## start Record extracts
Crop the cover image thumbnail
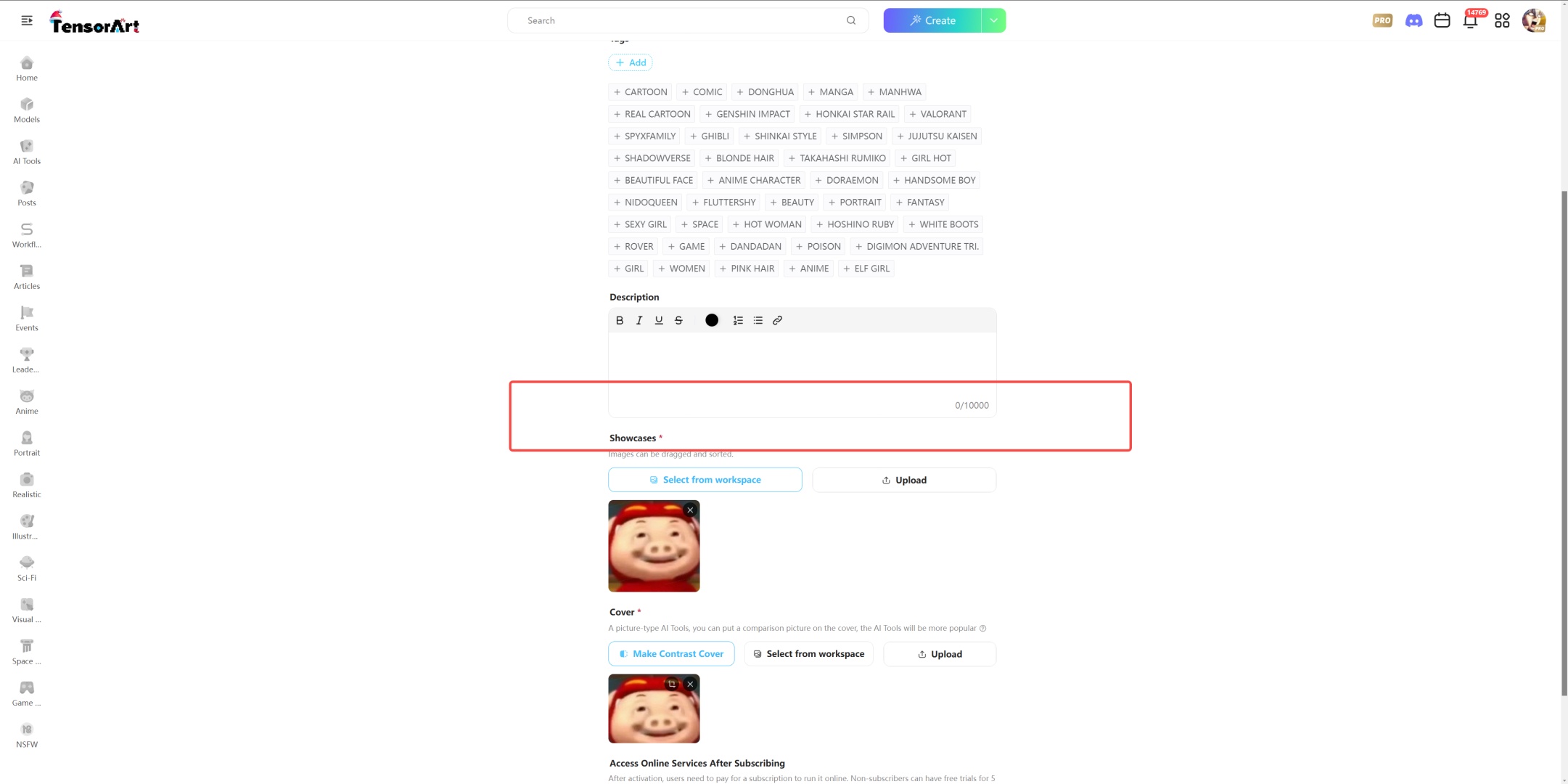[671, 684]
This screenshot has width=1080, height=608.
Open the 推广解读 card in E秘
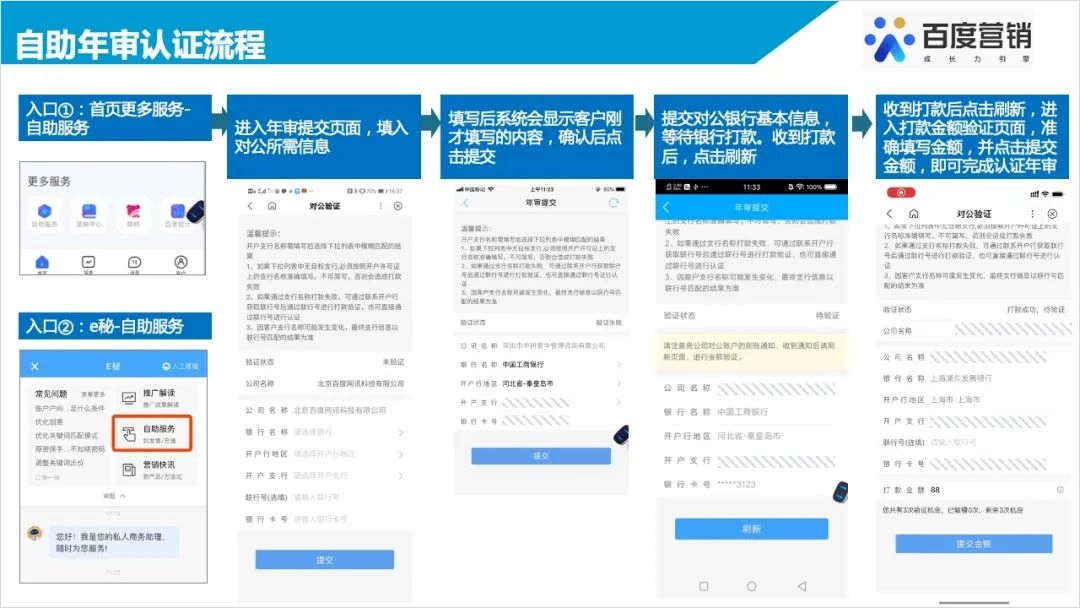point(155,398)
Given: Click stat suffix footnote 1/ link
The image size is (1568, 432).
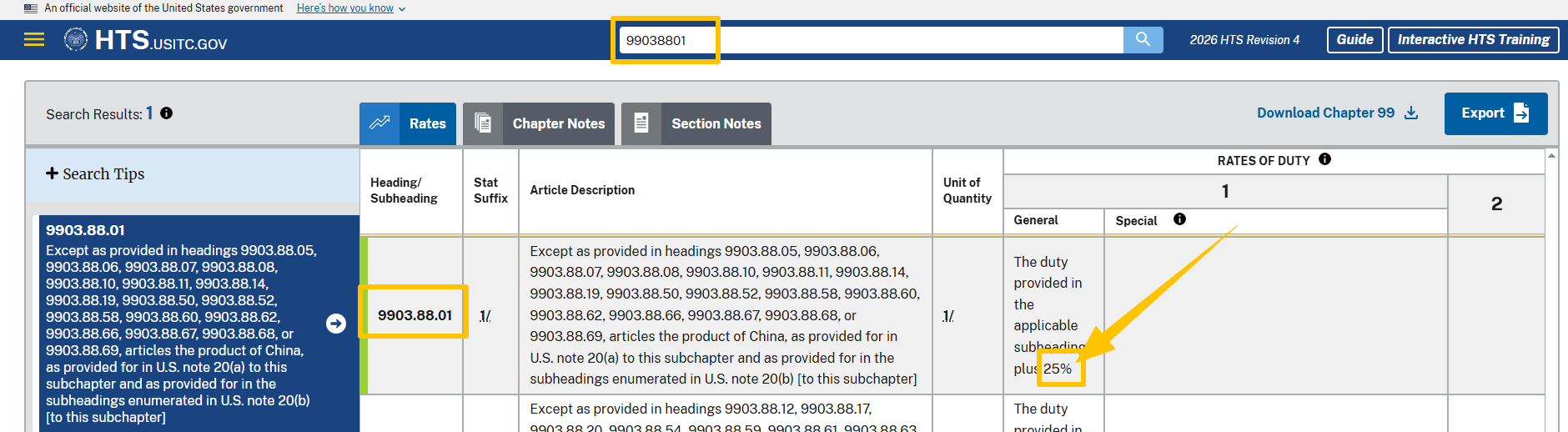Looking at the screenshot, I should coord(485,316).
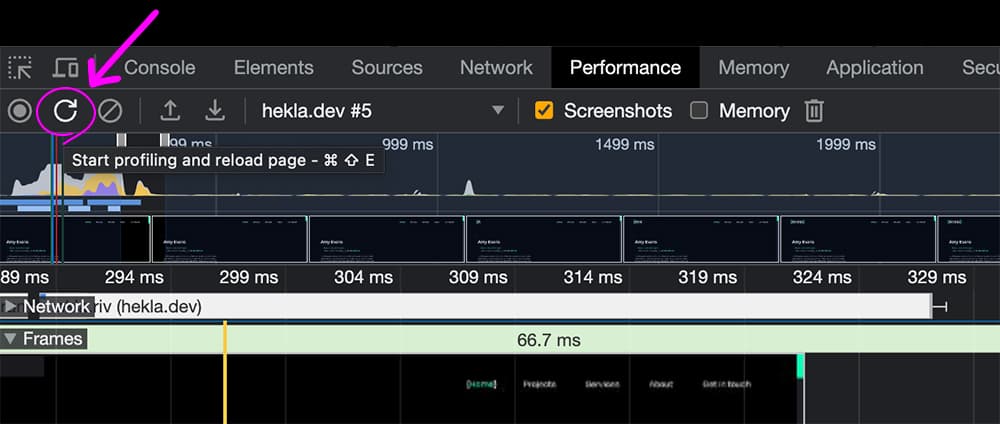Enable the Memory checkbox
Screen dimensions: 1000x424
click(x=699, y=110)
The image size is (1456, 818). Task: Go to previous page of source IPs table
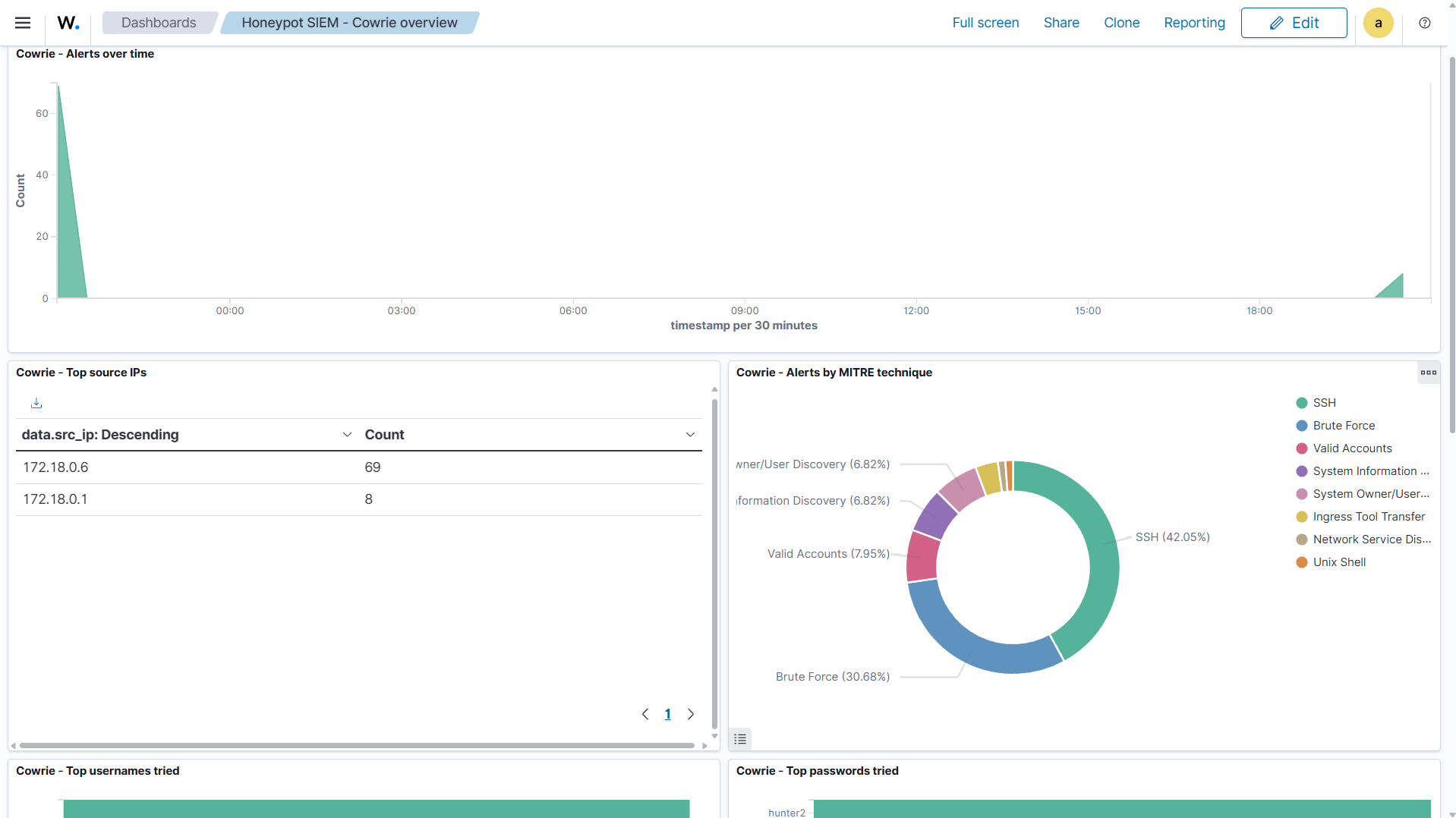pyautogui.click(x=645, y=714)
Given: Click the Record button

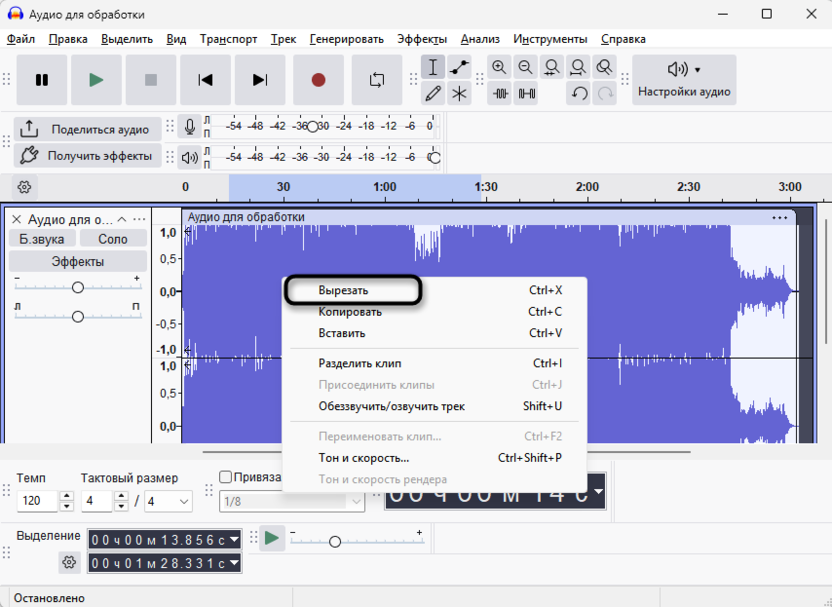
## end Record extracts
* _Your task_
Reproduce the listing word for word, starting at the line that contains "This screenshot has width=1080, height=608." and going through the end of the listing. Leave the pictures out of your copy.

* _Solution_
This screenshot has width=1080, height=608.
Open the 推广解读 card in E秘
point(155,398)
Given: Click stat suffix footnote 1/ link
The image size is (1568, 432).
Looking at the screenshot, I should coord(485,316).
Enable the Memory checkbox
Screen dimensions: 1000x424
click(x=699, y=110)
The image size is (1456, 818). Task: Go to previous page of source IPs table
pyautogui.click(x=645, y=714)
Given: Click the Record button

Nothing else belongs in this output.